Eli Lilly telah mengumumkan investasi US$27 miliar untuk membangun empat pabrik manufaktur AS dalam lima tahun ke depan. Sementara itu, Pfizer lebih rentan terhadap tarif di Uni Eropa, mengingat perusahaan ini memiliki setidaknya 10 pabrik di seluruh Eropa.
Di sektor ritel, peritel besar seperti Target dan Walmart bersiap menghadapi lonjakan biaya akibat tarif impor dari China. Walmart bahkan meminta pemasoknya menurunkan harga hingga 10% guna menekan dampak tarif, meskipun langkah ini memicu ketegangan dengan pemasok China yang sudah bekerja dengan margin tipis.
Platform e-commerce Temu mengadopsi strategi baru dengan meminta pabrik China mengirimkan produk dalam jumlah besar ke gudang di AS sebelum dijual. Model bisnis ini memungkinkan mereka tetap bersaing meskipun ada tarif baru.
Kebijakan tarif Trump juga berimbas pada pasar minuman beralkohol. Pada Kamis (13/2/2025), ia mengancam akan memberlakukan tarif 200% pada anggur dan sampanye dari Uni Eropa, yang dapat merugikan perusahaan seperti LVMH, pemilik merek Moët & Chandon serta Veuve Clicquot.

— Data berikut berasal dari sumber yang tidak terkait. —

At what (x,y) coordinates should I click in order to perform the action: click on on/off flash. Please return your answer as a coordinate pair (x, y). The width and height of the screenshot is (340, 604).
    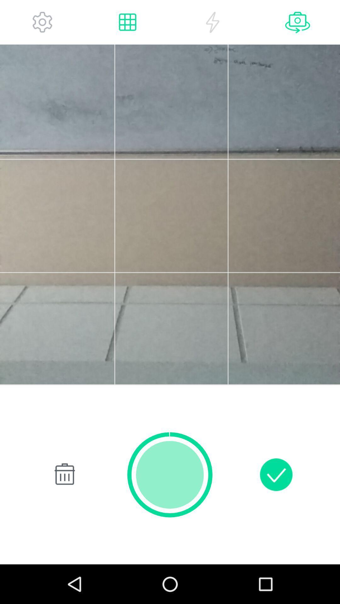
    Looking at the image, I should click on (212, 22).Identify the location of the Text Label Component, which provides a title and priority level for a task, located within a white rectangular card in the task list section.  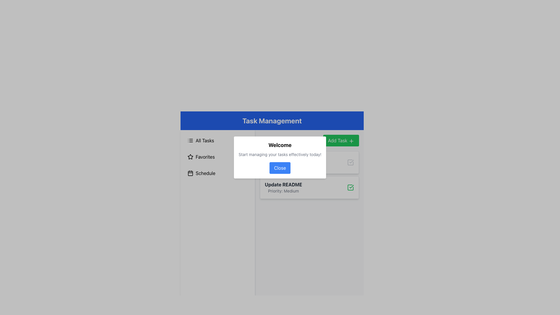
(283, 188).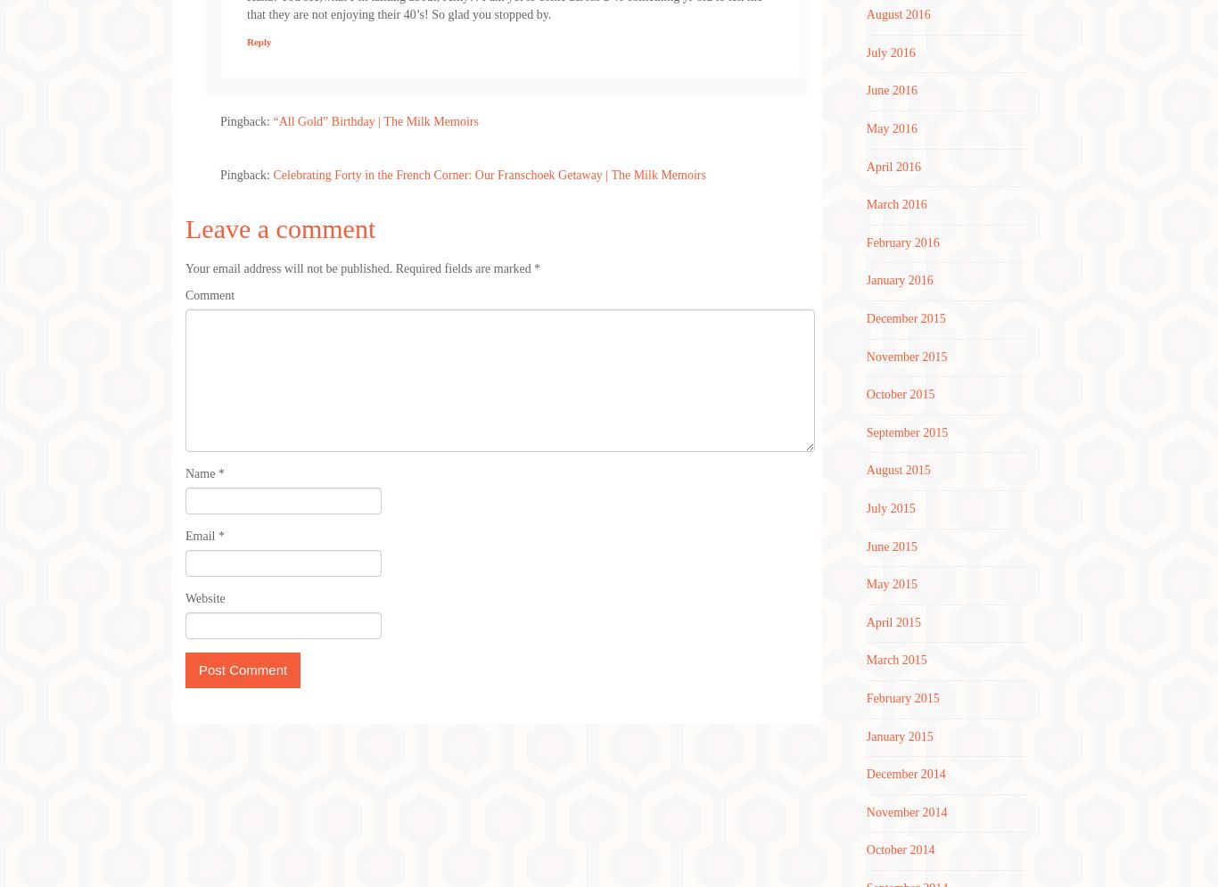  I want to click on 'Email', so click(185, 535).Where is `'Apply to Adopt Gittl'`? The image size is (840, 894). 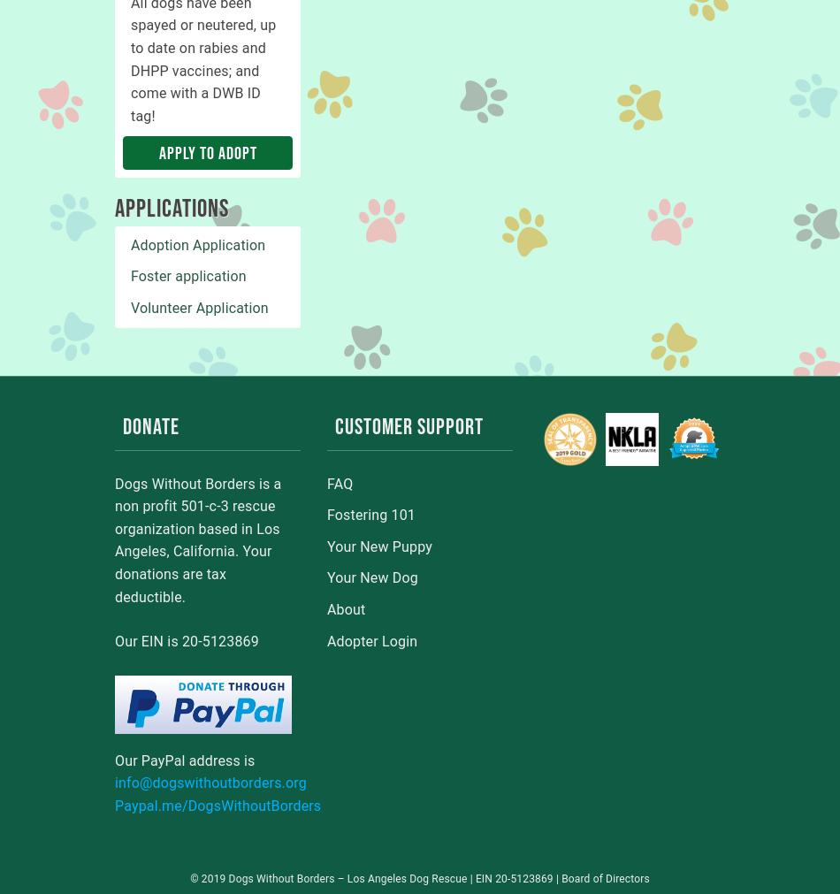 'Apply to Adopt Gittl' is located at coordinates (157, 170).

CEO Michelin, Florent Menegaux, menyoroti dampak buruk tarif terhadap rantai pasokan global. “Di dunia yang sudah sangat terhubung, mekanisme perdagangan menjadi rumit. Jika Anda mulai menerapkan tarif, dampaknya bisa sangat sulit diprediksi,” ujarnya. Ia mencontohkan bagaimana dalam proses perakitan satu mobil di AS, suku cadang dapat melintasi perbatasan hingga 53 kali, menjadikan tarif sebagai mimpi buruk logistik.
Meski pemerintahan Trump berharap kebijakan ini akan mendorong produksi dalam negeri, banyak perusahaan memperingatkan bahwa perubahan ini membutuhkan waktu lama. “Investasi minimum untuk pabrik ban adalah US$600 juta. Jika dikerjakan secepat mungkin, butuh tiga tahun sebelum bisa memproduksi ban pertama,” kata Menegaux.

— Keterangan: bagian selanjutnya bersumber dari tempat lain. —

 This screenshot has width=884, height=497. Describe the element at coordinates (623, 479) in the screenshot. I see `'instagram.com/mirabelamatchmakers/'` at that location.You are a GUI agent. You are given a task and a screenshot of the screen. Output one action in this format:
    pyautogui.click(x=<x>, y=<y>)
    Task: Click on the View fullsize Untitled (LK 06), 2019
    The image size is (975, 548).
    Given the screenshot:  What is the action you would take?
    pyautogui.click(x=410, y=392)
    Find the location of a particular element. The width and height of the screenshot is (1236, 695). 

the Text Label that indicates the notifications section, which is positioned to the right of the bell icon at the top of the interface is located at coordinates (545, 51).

Boeing juga menghadapi tantangan berat. Selain kenaikan biaya suku cadang dari Kanada, perusahaan ini khawatir akan gangguan rantai pasokan. CEO Kelly Ortberg menyatakan bahwa masalah utama bukan hanya biaya, tetapi juga “kelangsungan rantai pasokan”.
Di tengah ketidakpastian ini, beberapa perusahaan mencoba mengalihkan fokus ke pasar lain. Galderma Group AG, produsen Cetaphil, menyatakan akan meningkatkan penjualan internasional guna mengurangi dampak tarif. “Kami selalu punya peluang untuk mengalihkan penjualan ke pasar global, di mana kami mengalami pertumbuhan yang sangat kuat,” ujar CEO Galderma, Flemming Ornskov.
Namun, tidak semua perusahaan memiliki fleksibilitas serupa. AS menyumbang sekitar 40% dari total penjualan Galderma, sehingga kebijakan tarif masih menjadi ancaman besar bagi mereka.
Sampai saat ini, banyak perusahaan masih menunggu kepastian terkait implementasi tarif dan mencari solusi terbaik untuk bertahan di tengah perang dagang yang semakin panas.